The challenge for Muslim leaders, whether Pakistani or otherwise, is that they need to find within their scripture theological justification for treating males and females equally, for providing males and females with the same rights and opportunities, and for according to girls and women precisely the same respect and dignity that should be accorded to boys and men. My Muslim friends frequently tell me that justice, equity, equality and respect for human rights lie at the heart of the Islamic faith. If this is so, I urge Muslim leaders to get to work to confirm it, in the first instance in relation to gender alone (then, perhaps, a theology of equality can be elaborated in relation to sexuality, disability, non-Muslims with or without a faith commitment, etc.). The victims of misogynistic Muslim male attitudes and behaviour need to be confronted with that theology of gender equality as soon as possible.

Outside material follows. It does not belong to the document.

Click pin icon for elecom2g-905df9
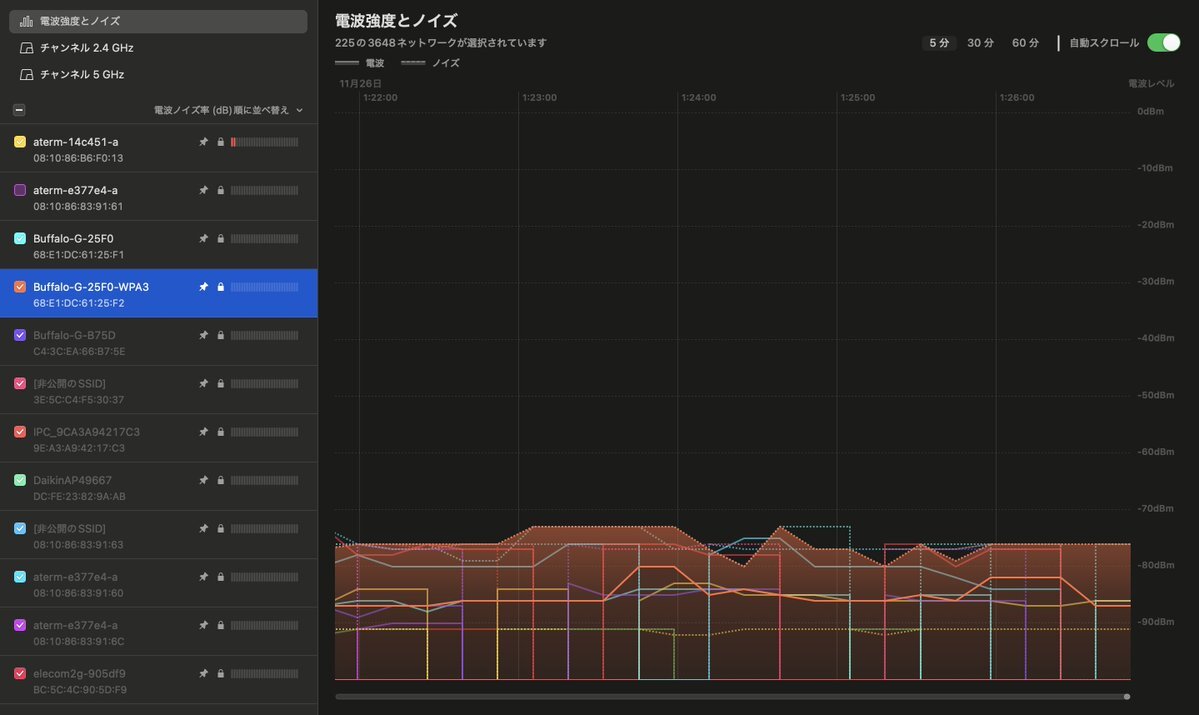Viewport: 1199px width, 715px height. click(204, 673)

Wow: I hear what is said and agree with much of the content. But can such a theology of gender equality be extracted from scripture? I believe it exists, but only if Muslim leaders ignore the much more compelling/detailed/problematic theology of gender inequality. Here is a tip for those honourable Muslim leaders, Pakistani or otherwise, who are determined to get their own house in order. Rely less on scripture to identify a theology of gender equality and examine Muslim history and tradition instead (in particular, examine how some Shia and Sufi groups have given expression to gender equality in the past and continue to do so today). But, for perhaps an even more obvious source for a theology of gender equality, engage with the many brilliant Muslim feminists (most of whom remain alive, thankfully, despite repeated death threats from males hostile to gender equality) who have done all the groundwork for the Muslim leaders already. Yes: confirm a commitment to gender equality simply by taking seriously what Muslim women really want and act upon their demands. As the meerkat says, “Simples.”
P.S. Even before this post was published, a Muslim friend who kindly examined the draft pointed out, “And do not forget ijtihad, which allows for individual interpretation of scripture where scripture is not wholly explicit or unambiguous about what should be the case. Also, you are correct. While Islamic scripture appears to provide people with a theology of gender inequality, a very careful selection of statements from the Qur’an and the Hadith allows for a theology of gender equality. I am confident that Muslims will rise to the challenge this post provides for them to express such a theology of gender equality.”